The US dollar index (DXY) showed less strength throughout May as certain economic data, including the PMI, indicated less optimism regarding the manufacturing sector. The latest JOLTS job report revealed significantly fewer job openings compared to even the lowest forecasts. Nonfarm payrolls, wage inflation, and unemployment data for May will provide more clarity on the direction of the USD.

The array of positive economic data in the past two months, coupled with stock market indices reaching all-time highs, has led markets to believe that the US economy is so strong that the chances of rate cuts in 2024 are minimal.

Tech stocks have continued to boost equity markets, with NVIDIA posting yet another outstanding earnings report. However, the reality of the US equity markets is that the winners are taking it all. Though the S&P 500 index is reaching new levels, it is mainly driven by the biggest companies getting bigger.

The S&P 500 is a market capitalization-weighted index, meaning the larger a company, the higher its weight in the index. This is why the top seven giant companies make up more than 20% of the overall US stock market. Meanwhile, the equal-weighted index, which gives equal weight to all 500 stocks in the S&P 500, is at its lowest level since 2009. This is a clear sign that not all companies are doing well, reflecting hidden weaknesses in the US economy.

Almost all central banks around the world, including those in Europe, Asia, Canada, and emerging markets, are expected to lower rates in 2024. The US is considered an exceptional player in this regard.

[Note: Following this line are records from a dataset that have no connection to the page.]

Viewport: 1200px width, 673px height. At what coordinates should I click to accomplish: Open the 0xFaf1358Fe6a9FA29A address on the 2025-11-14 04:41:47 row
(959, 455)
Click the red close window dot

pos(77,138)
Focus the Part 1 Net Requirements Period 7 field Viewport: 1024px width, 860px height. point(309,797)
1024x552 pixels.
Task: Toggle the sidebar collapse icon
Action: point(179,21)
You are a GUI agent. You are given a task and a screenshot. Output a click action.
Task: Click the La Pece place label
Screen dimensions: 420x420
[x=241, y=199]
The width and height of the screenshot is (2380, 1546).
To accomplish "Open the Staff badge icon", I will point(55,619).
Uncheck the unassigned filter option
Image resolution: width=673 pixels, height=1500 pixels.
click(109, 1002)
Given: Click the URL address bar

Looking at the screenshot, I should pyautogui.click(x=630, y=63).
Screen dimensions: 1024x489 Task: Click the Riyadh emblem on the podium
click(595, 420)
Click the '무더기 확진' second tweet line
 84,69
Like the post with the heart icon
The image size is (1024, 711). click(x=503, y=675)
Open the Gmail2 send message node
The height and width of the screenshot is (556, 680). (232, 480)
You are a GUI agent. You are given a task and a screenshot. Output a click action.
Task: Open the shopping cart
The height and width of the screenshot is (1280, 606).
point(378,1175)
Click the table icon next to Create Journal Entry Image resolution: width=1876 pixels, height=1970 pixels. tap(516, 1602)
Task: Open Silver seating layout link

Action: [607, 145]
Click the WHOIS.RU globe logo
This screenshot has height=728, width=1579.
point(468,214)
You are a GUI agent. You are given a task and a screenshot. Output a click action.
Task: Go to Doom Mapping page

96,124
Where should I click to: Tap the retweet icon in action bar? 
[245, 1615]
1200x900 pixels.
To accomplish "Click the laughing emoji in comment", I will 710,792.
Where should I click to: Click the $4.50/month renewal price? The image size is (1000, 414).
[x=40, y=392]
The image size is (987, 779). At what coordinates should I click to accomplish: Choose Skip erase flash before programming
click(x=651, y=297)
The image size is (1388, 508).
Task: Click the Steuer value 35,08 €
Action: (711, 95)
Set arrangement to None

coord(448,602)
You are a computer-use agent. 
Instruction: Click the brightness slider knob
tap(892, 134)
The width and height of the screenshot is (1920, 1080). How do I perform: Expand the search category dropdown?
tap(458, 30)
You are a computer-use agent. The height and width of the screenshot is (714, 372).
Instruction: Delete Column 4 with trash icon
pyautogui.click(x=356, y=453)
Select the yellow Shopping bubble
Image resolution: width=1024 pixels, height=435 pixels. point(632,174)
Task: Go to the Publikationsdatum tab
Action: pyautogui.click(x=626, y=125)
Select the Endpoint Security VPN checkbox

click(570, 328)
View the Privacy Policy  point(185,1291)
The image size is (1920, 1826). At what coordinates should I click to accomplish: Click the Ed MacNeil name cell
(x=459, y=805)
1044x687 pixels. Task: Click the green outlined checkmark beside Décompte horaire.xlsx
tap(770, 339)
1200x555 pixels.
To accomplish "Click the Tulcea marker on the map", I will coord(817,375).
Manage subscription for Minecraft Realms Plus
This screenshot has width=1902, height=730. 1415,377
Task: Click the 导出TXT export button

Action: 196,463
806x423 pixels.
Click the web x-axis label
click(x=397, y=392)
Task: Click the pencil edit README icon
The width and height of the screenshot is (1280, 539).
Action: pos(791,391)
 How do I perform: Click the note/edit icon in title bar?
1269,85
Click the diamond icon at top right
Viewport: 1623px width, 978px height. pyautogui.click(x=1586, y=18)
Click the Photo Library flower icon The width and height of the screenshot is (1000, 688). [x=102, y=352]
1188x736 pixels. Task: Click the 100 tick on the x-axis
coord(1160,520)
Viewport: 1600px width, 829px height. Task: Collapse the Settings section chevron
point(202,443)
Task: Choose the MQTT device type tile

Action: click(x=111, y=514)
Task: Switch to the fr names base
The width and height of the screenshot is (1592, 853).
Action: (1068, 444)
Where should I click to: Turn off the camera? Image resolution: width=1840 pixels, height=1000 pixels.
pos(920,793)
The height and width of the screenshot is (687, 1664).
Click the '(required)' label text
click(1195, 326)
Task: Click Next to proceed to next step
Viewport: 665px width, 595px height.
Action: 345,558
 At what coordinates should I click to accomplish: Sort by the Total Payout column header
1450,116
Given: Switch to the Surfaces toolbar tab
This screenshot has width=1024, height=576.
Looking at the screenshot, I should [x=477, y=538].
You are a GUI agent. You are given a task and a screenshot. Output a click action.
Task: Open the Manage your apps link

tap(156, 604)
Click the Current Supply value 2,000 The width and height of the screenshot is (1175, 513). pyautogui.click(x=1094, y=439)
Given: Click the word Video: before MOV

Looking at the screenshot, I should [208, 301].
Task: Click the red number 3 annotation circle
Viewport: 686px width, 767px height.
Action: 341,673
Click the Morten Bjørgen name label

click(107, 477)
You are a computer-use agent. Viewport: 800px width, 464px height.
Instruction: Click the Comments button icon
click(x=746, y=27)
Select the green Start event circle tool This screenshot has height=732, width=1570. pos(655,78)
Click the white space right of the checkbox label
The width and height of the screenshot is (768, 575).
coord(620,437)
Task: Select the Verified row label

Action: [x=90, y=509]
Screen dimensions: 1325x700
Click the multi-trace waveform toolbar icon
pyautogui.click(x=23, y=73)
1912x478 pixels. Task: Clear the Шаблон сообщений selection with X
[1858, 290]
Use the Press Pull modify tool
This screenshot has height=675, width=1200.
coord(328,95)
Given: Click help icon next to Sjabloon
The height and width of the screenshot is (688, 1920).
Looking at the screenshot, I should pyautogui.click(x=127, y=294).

Perhaps this time is different, and the US will perform exceptionally well compared to the rest of the world. However, if history has taught us anything, it is that economic downturns hit unexpectedly, as seen with COVID-19 and the 2008 financial crisis. Even so, the scenario of a substantially weakening US dollar is far-fetched.

The thesis remains that the US Central Bank will be the last to lower rates, and the US dollar will remain strong in 2024 unless a systematic risk materializes.

**Canadian Dollar**

The Canadian economy is not performing as well as the US and is expected to be the first to lower interest rates. Policy interest rates are at 5% for Canada versus 5.5% for its southern neighbor. The latest GDP report for Canada showed 1.7% growth year-over-year, compared to the 2.4% forecast by the Bank of Canada. High household debt, low growth, and an increased unemployment rate all signal that the Bank of Canada is ready to cut interest rates.

The housing problem in Canada continues to be a major hurdle, with new construction not keeping up with demand. Canada needs around 400,000 new homes every year to accommodate the influx of immigrants, while only around 240,000 are currently being built, with new permits showing a downward trend.

Core inflation has also improved more in Canada than in the US, adding to the thesis that the Bank of Canada will cut its policy rate faster than the US. The US futures curve shows only a 0.4% expected rate cut by the end of the year, while Canada is showing around 0.75%, or around three cuts, baked into the curves.

On the other hand, oil prices have fallen from highs of over $85 a barrel, with WTI now hovering around $73, which is not ideal for Canada. The Canadian dollar is trading at around 1.37 against the USD but could depreciate to around 1.40 as early as the end of June.